Une prise en charge étendue limitée à la formation professionnelle continue

Attention, le dispositif ne s’applique pas pour toutes les formations. Seules celles entrant dans le champ de la formation professionnelle continue sont prises en compte. Ce qui inclus, notamment, toutes les formations pour acquérir de nouvelles compétences, entretenir ou perfectionner des connaissances, valider des acquis d’expérience, acquérir une qualification plus élevée… Bref, de quoi permettre à la TPE ou à la PME de conserver à sa tête un manager le plus compétent possible.

Un calcul qui s’applique à l’entreprise et non par tête de dirigeant

Le dispositif est basé sur un crédit d’impôt calculé comme suit : nombre d’heures passées en formation par l’ensemble des dirigeants de la société (cas, par exemple, où le gérant et le directeur général ont suivi tous deux des formations) multiplié par le taux horaire du SMIC en vigueur au 1ier janvier de l’année au titre de laquelle le crédit d’impôt est imputé.

Mais attention : ce nombre d’heure à créditer est plafonné à 40 heures par année civile (et non pas par exercice comptable) et pour toute la société.
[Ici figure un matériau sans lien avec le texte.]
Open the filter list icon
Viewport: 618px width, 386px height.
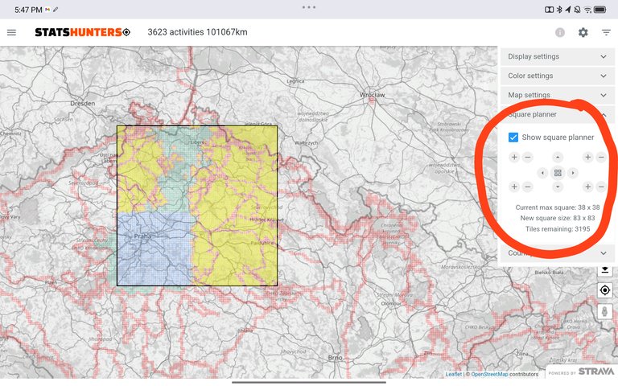pos(606,32)
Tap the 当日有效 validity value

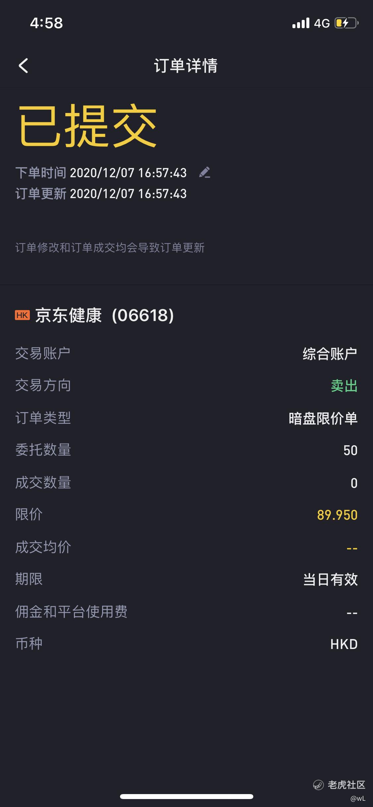pos(330,580)
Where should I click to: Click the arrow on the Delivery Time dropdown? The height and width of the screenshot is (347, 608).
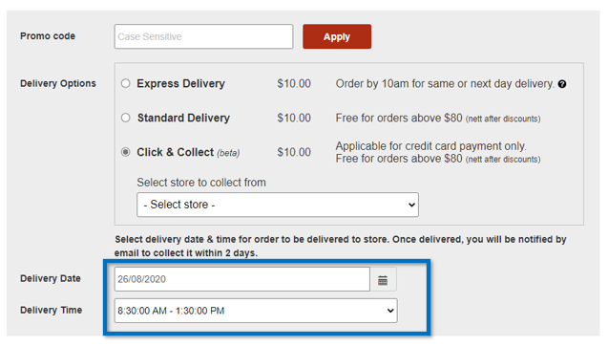pos(390,311)
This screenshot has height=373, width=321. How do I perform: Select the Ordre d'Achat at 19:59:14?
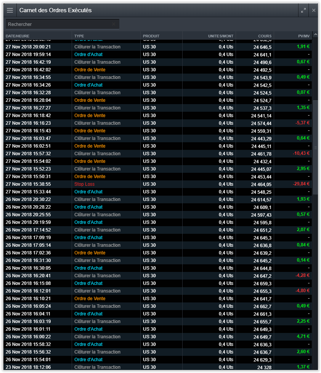[88, 55]
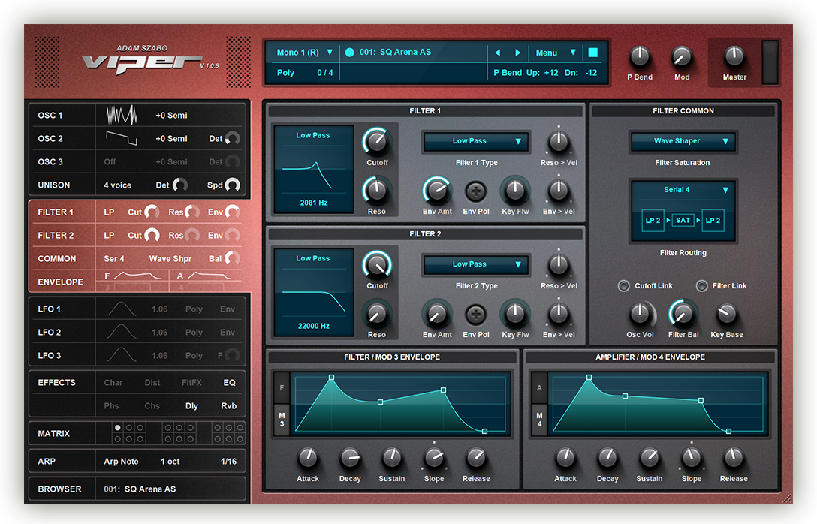Click the square save button in preset bar
Viewport: 817px width, 524px height.
(x=593, y=53)
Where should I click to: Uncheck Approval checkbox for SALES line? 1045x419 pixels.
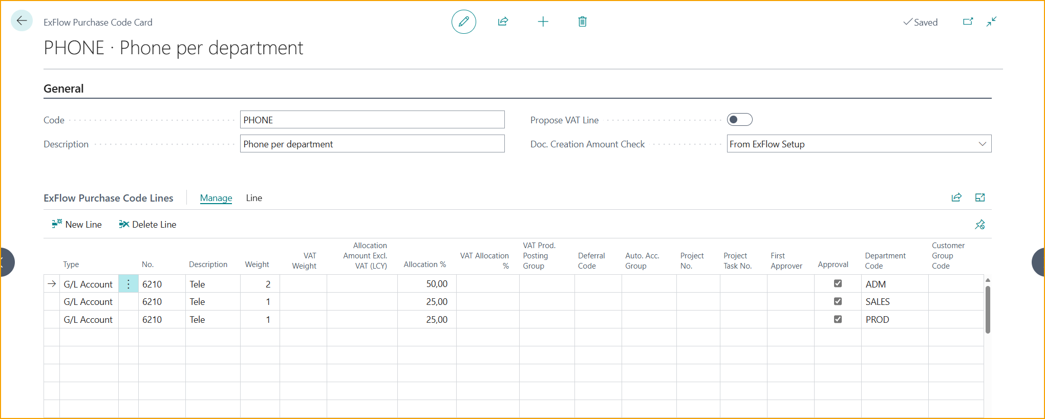pos(838,301)
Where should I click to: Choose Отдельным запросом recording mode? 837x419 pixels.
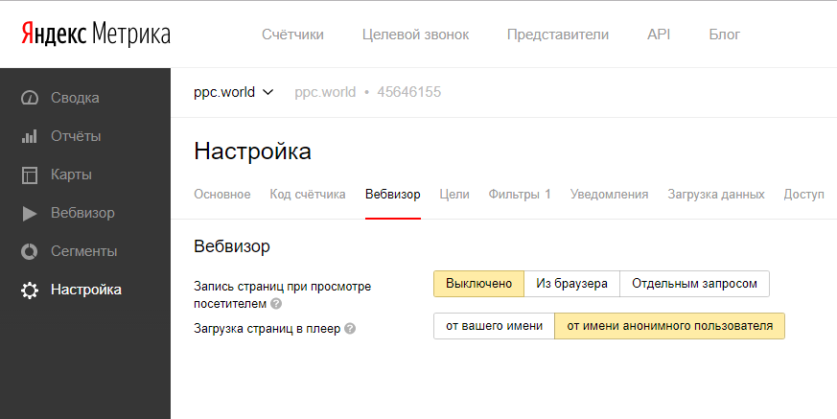tap(694, 284)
Soit, pour l’année 2019, un plafonnement à 401 euros.

Ce crédit d’impôt est imputé au moment du paiement du solde sur l’impôt sur les bénéfices dû par l’entreprise, au titre de l’année au cours de laquelle les dépenses de formation ont été engagées, après les prélèvements non libératoires et les autres crédits d’impôt pouvant être reportés ou restituables.

Comment concrètement bénéficier du crédit d’impôt sur la formation des dirigeants ?

  • Calculez son montant grâce à la fiche d’aide 2079-FCE-FC
  • Société soumise à l’IS: reportez ce montant sur la déclaration des réductions et crédits d’impôt n° 2069-RCI-SD (CERFA n° 15252) dans la case prévue à cet effet.
  • Entreprise individuelle ou assimilé, soumis à l’IR: reportez ce montant dans la case 8WD de la déclaration n°2042-C-PRO. Pour 2019, le formulaire n’est pas encore téléchargeable.
  • Joindre ces 2 documents à votre déclaration d’impôt.